## Records contained in a dataset
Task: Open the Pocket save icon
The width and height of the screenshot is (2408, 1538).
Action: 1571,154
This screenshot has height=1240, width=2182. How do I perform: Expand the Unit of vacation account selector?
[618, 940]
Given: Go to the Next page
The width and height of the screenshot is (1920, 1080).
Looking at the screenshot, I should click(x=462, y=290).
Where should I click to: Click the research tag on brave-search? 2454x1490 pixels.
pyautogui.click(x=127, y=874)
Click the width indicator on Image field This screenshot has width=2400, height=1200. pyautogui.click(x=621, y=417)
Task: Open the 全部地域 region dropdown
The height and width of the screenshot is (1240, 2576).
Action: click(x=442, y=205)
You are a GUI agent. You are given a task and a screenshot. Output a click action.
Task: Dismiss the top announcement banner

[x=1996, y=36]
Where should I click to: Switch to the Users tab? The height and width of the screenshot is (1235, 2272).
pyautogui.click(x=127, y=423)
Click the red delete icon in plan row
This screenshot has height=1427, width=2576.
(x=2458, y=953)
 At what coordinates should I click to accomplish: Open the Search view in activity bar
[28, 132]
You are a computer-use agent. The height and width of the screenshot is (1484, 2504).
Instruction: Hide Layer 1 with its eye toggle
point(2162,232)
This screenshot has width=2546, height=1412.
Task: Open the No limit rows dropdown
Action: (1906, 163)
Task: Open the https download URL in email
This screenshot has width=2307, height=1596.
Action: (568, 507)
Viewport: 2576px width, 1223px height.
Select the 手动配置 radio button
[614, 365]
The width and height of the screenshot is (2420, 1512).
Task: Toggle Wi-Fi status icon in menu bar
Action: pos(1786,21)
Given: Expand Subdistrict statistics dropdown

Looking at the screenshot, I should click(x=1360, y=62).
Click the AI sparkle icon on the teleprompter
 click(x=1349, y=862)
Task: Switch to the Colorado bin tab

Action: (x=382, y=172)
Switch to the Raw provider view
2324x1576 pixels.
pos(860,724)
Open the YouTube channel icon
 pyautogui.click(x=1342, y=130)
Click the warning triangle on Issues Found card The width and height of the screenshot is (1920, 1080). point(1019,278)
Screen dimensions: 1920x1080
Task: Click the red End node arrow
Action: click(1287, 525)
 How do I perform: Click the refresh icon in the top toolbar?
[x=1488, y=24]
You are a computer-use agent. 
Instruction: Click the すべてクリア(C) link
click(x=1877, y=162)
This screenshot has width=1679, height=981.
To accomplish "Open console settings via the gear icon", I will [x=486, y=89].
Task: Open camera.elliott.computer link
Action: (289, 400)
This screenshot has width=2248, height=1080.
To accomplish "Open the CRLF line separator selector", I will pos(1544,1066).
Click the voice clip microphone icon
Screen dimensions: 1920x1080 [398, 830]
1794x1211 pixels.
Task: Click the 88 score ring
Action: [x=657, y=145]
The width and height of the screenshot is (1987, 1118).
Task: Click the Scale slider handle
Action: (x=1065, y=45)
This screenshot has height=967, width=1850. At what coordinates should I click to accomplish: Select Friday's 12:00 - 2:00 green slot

## YOUR ASSIGNMENT
The answer must be the data above, repeated exactly as it stands.

## ANSWER TO THIS TASK
Task: Open the Pocket save icon
The width and height of the screenshot is (2408, 1538).
Action: 1571,154
This screenshot has height=1240, width=2182. How do I perform: Expand the Unit of vacation account selector?
[618, 940]
Given: Go to the Next page
The width and height of the screenshot is (1920, 1080).
Looking at the screenshot, I should click(x=462, y=290).
Where should I click to: Click the research tag on brave-search? 2454x1490 pixels.
pyautogui.click(x=127, y=874)
Click the width indicator on Image field This screenshot has width=2400, height=1200. pyautogui.click(x=621, y=417)
Task: Open the 全部地域 region dropdown
The height and width of the screenshot is (1240, 2576).
Action: click(x=442, y=205)
You are a GUI agent. You are given a task and a screenshot. Output a click action.
Task: Dismiss the top announcement banner

[x=1996, y=36]
Where should I click to: Switch to the Users tab? The height and width of the screenshot is (1235, 2272).
pyautogui.click(x=127, y=423)
Click the red delete icon in plan row
This screenshot has height=1427, width=2576.
(x=2458, y=953)
 At what coordinates should I click to accomplish: Open the Search view in activity bar
[28, 132]
You are a computer-use agent. The height and width of the screenshot is (1484, 2504).
Instruction: Hide Layer 1 with its eye toggle
point(2162,232)
This screenshot has width=2546, height=1412.
Task: Open the No limit rows dropdown
Action: (1906, 163)
Task: Open the https download URL in email
This screenshot has width=2307, height=1596.
Action: (568, 507)
Viewport: 2576px width, 1223px height.
Select the 手动配置 radio button
[614, 365]
The width and height of the screenshot is (2420, 1512).
Task: Toggle Wi-Fi status icon in menu bar
Action: pos(1786,21)
Given: Expand Subdistrict statistics dropdown

Looking at the screenshot, I should click(x=1360, y=62).
Click the AI sparkle icon on the teleprompter
 click(x=1349, y=862)
Task: Switch to the Colorado bin tab

Action: (x=382, y=172)
Switch to the Raw provider view
2324x1576 pixels.
pos(860,724)
Open the YouTube channel icon
 pyautogui.click(x=1342, y=130)
Click the warning triangle on Issues Found card The width and height of the screenshot is (1920, 1080). point(1019,278)
Screen dimensions: 1920x1080
Task: Click the red End node arrow
Action: click(1287, 525)
 How do I perform: Click the refresh icon in the top toolbar?
[x=1488, y=24]
You are a computer-use agent. 
Instruction: Click the すべてクリア(C) link
click(x=1877, y=162)
This screenshot has width=1679, height=981.
To accomplish "Open console settings via the gear icon", I will [x=486, y=89].
Task: Open camera.elliott.computer link
Action: (289, 400)
This screenshot has width=2248, height=1080.
To accomplish "Open the CRLF line separator selector", I will pos(1544,1066).
Click the voice clip microphone icon
Screen dimensions: 1920x1080 [398, 830]
1794x1211 pixels.
Task: Click the 88 score ring
Action: [x=657, y=145]
The width and height of the screenshot is (1987, 1118).
Task: Click the Scale slider handle
Action: (x=1065, y=45)
This screenshot has height=967, width=1850. At what coordinates should I click to accomplish: Select Friday's 12:00 - 2:00 green slot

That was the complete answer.